But this is to jump ahead into the summer while winter still prevails. On 10 January the song Gute Nacht (the first number from Winterreise) was performed at the evening entertainment of the Musikverein. This was sung by the tenor Ludwig Titze (often spelled Tietze); the documents do not reveal the name of the accompanist – perhaps it was the composer himself. The publication of Part One of the great cycle – the first twelve songs – was advertised in the Wiener Zeitung of 14 January. In the accompanying announcement the publisher Tobias Haslinger informed the public that the ‘second half will follow as soon as possible’ (in fact these twelve songs were to appear only after the composer’s death). Haslinger’s advertisement also refer to Schubert’s ‘warm feeling’ and ‘daring imagination’ in a manner which suggests that these qualities were already taken for granted by a public familiar with the composer’s talents; not for the only time in 1828 do we sense that true celebrity for Schubert was not very far away. (This impression is strengthened by a review of the first part of Winterreise in the Theaterzeitung on 29 March which stated that ‘Schubert … does honour to our Fatherland and our time’.) The composer could still have his failures however: one of these was the first performance of the notoriously tricky Fantasie in C for violin and piano given by the violinist Josef Slawjk and the pianist Karl Maria von Bocklet. This attracted uniformly lukewarm, if not bad, reviews, and it remains a work which requires a sovereign performance in order to convince. Much more successful was a reappearance of Ständchen to a poem by Grillparzer on the evening of 24 January. This had been written in July 1827 at the behest of the Conservatoire teacher Anna Hönig; her sister Josefine was the mezzo-soprano soloist, and Anna’s female pupils at the Conservatoire made up the chorus. At the last minute, Schubert was fetched from next door to hear the first public performance (the Schober house was very near the Musikverein building in the same street) and was said to have remarked that he had no idea that the piece was so beautiful. As a result, it was included in the concert of Schubert’s works given in the Musikverein the following March.
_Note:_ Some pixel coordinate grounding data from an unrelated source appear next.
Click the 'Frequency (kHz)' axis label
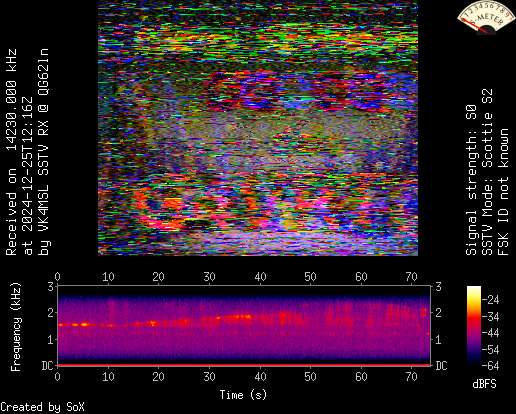 [x=16, y=327]
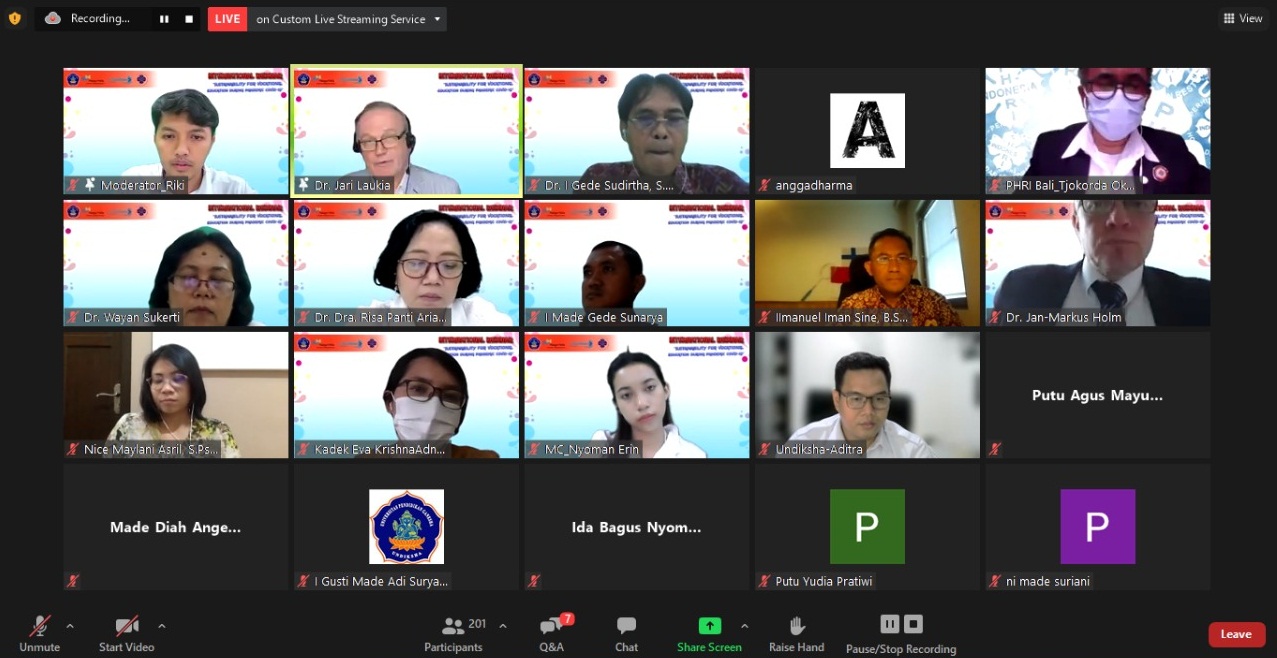Expand video options arrow beside Start Video

point(162,626)
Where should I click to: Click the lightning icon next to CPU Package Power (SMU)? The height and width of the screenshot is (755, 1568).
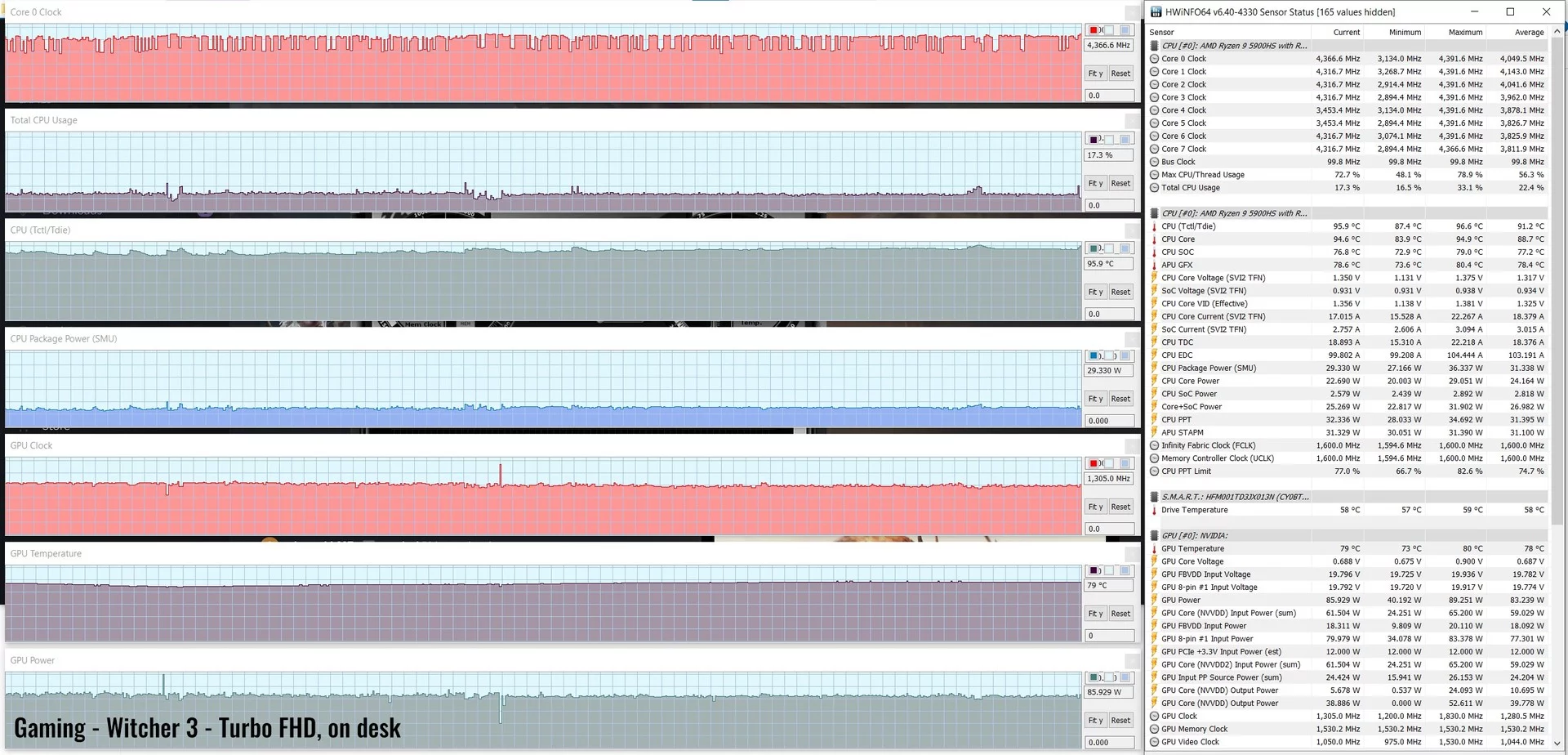click(x=1154, y=369)
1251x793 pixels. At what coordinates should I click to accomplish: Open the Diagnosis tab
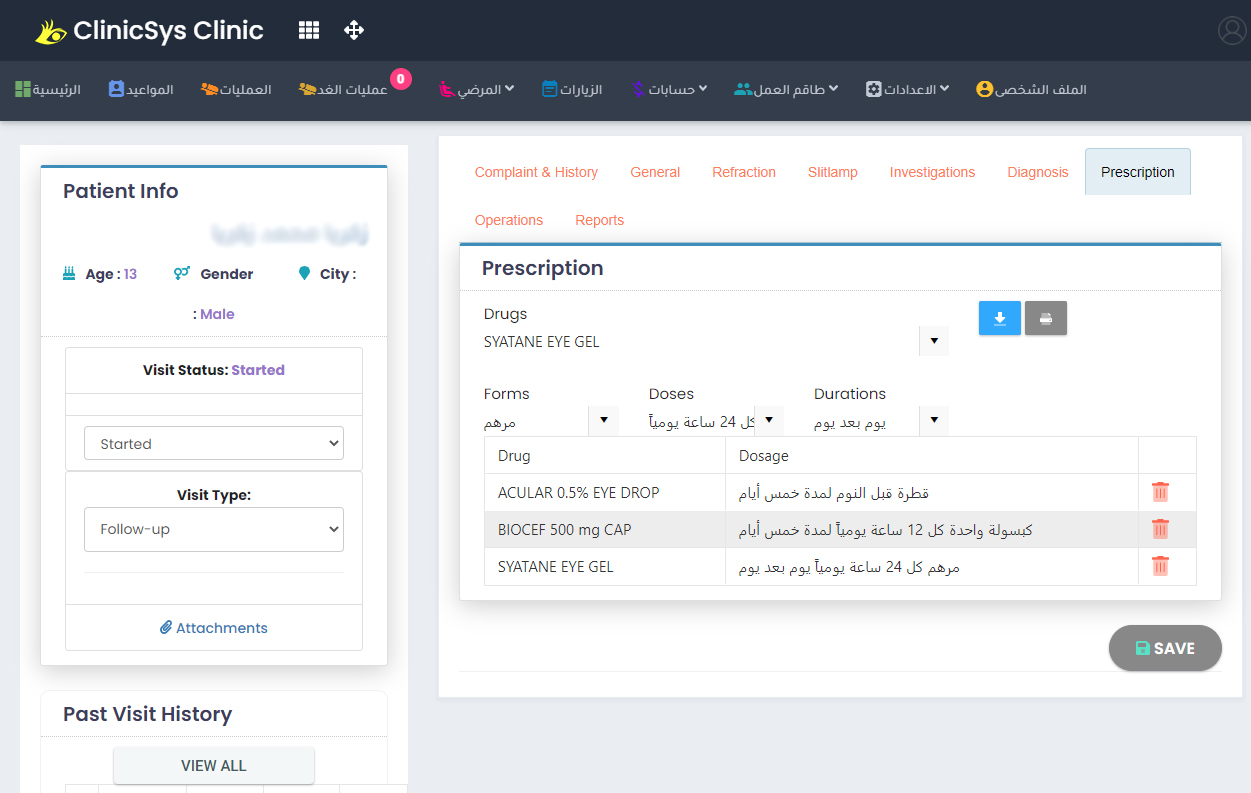1037,172
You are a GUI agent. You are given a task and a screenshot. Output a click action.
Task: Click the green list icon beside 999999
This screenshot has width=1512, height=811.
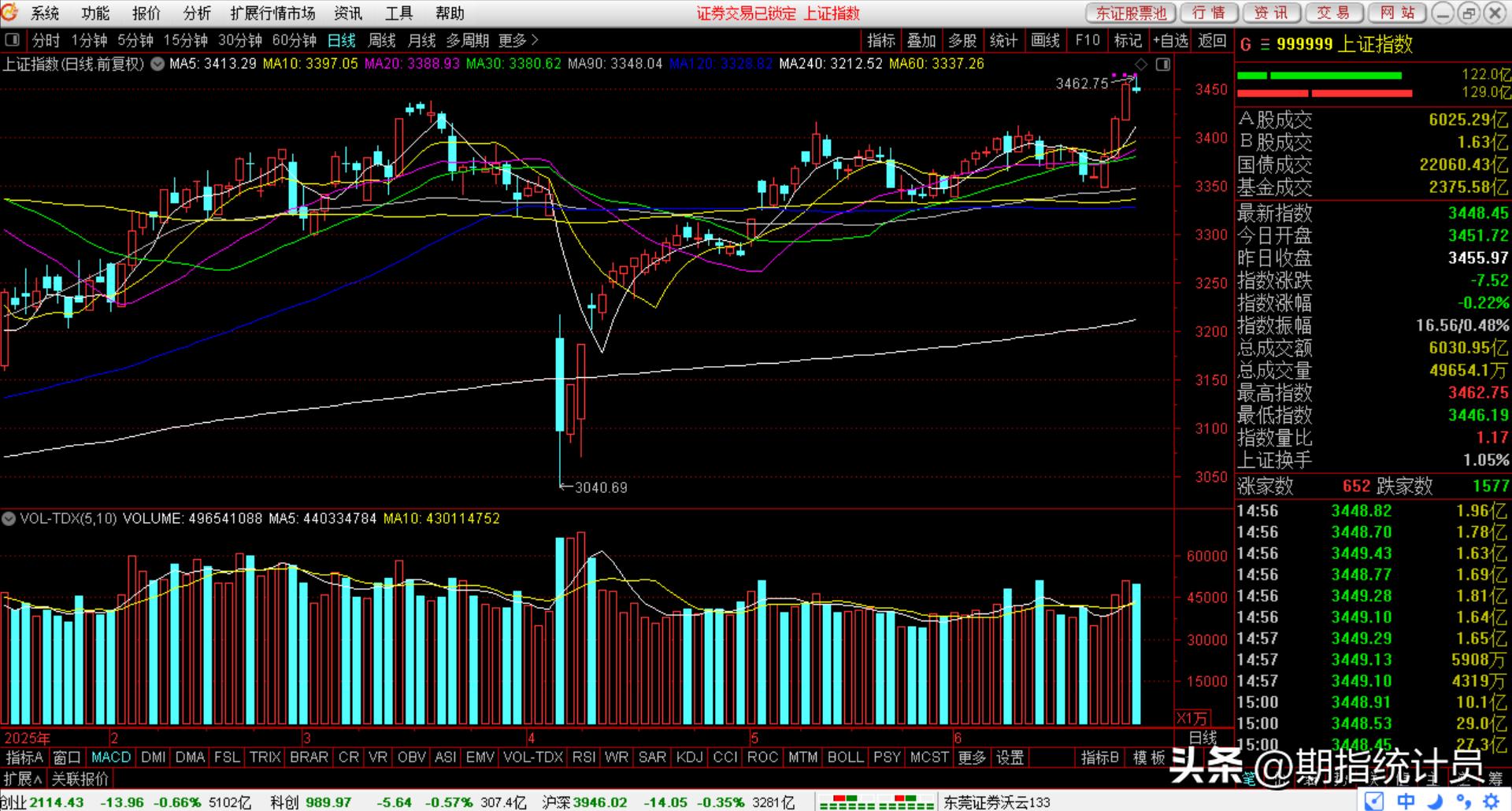coord(1265,45)
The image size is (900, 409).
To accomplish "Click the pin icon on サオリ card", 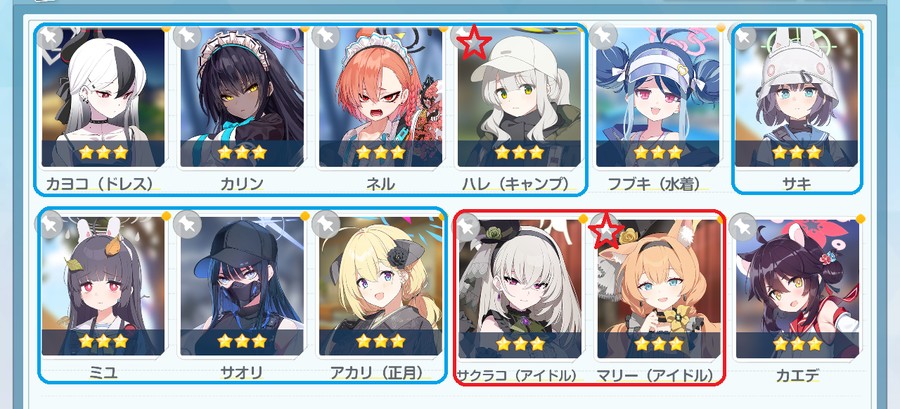I will [187, 224].
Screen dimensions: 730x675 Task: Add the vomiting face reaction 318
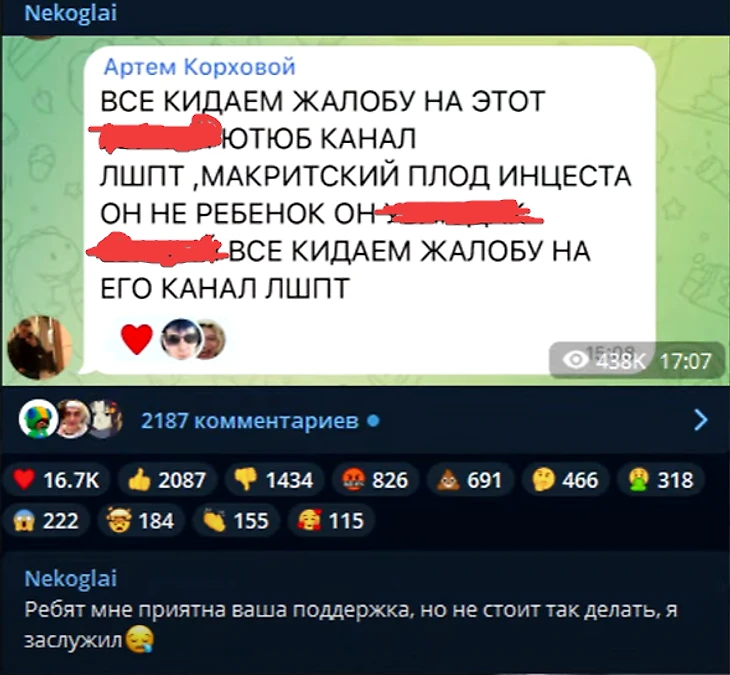pos(661,480)
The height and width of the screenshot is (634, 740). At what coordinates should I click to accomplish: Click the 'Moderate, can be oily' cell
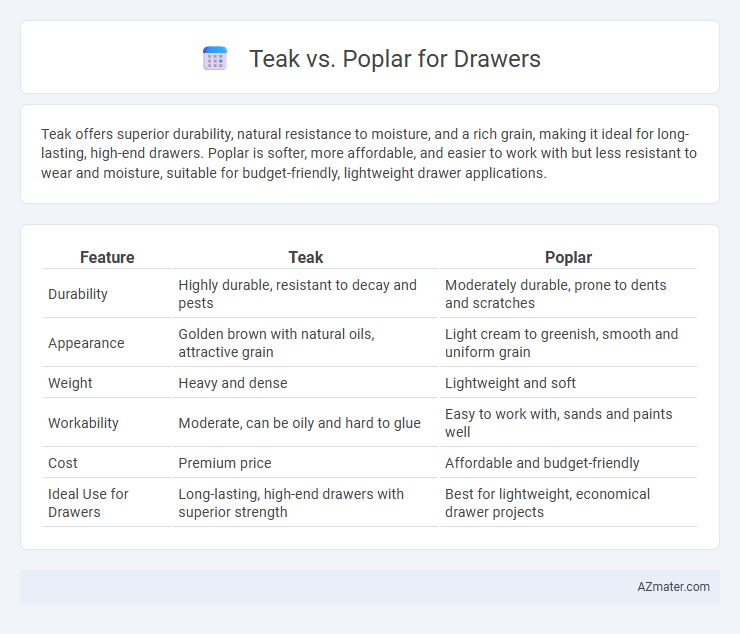pyautogui.click(x=299, y=423)
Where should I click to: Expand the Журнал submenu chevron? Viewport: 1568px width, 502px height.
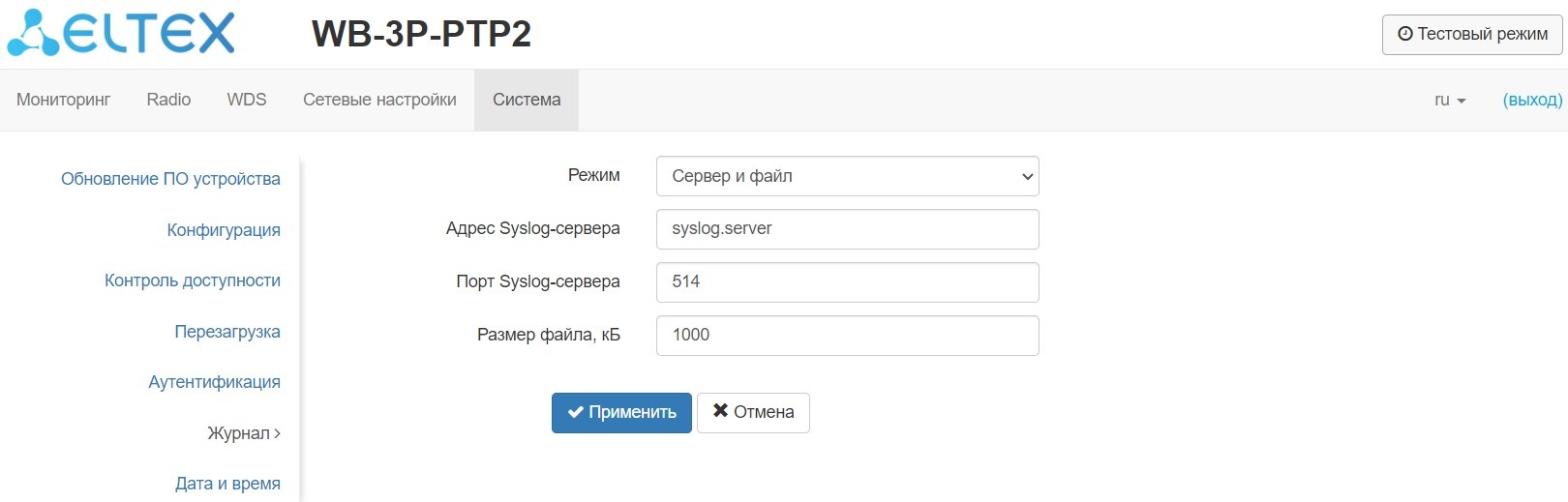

On 28 January there was a large Schubertiad at the lodgings of Josef von Spaun to celebrate his engagement to Franziska von Roner. Fifty people were present on this occasion, when one of Schubert’s piano trios (probably the B flat major) was performed. The celebrated violinist Ignaz Schuppanzigh was invited to take part in this, as well as the pianist Karl Maria von Bocklet and the cellist Josef Linke. (It is notable that Schubert, ever ready to accompany his own songs, preferred to have this piece performed by the virtuoso Bocklet.) That other fine Schubert pianist, Josef von Gahy, was also present; he and the composer played a piano duet (probably the A flat major Variations on an original theme, D813) to such entrancing effect that Gahy is said to have kissed Schubert afterwards. Only two nights later there was another Schubertiad, this time at the home of the Court Secretary Witticzek, followed (according to Franz von Hartmann) with a ‘supper, then a ball, then a drinking bout, all very jolly’. It was also during this month that the composer sketched the wonderful Fantasie in F minor for piano duet which he was to show to friends in fair copy some four months later.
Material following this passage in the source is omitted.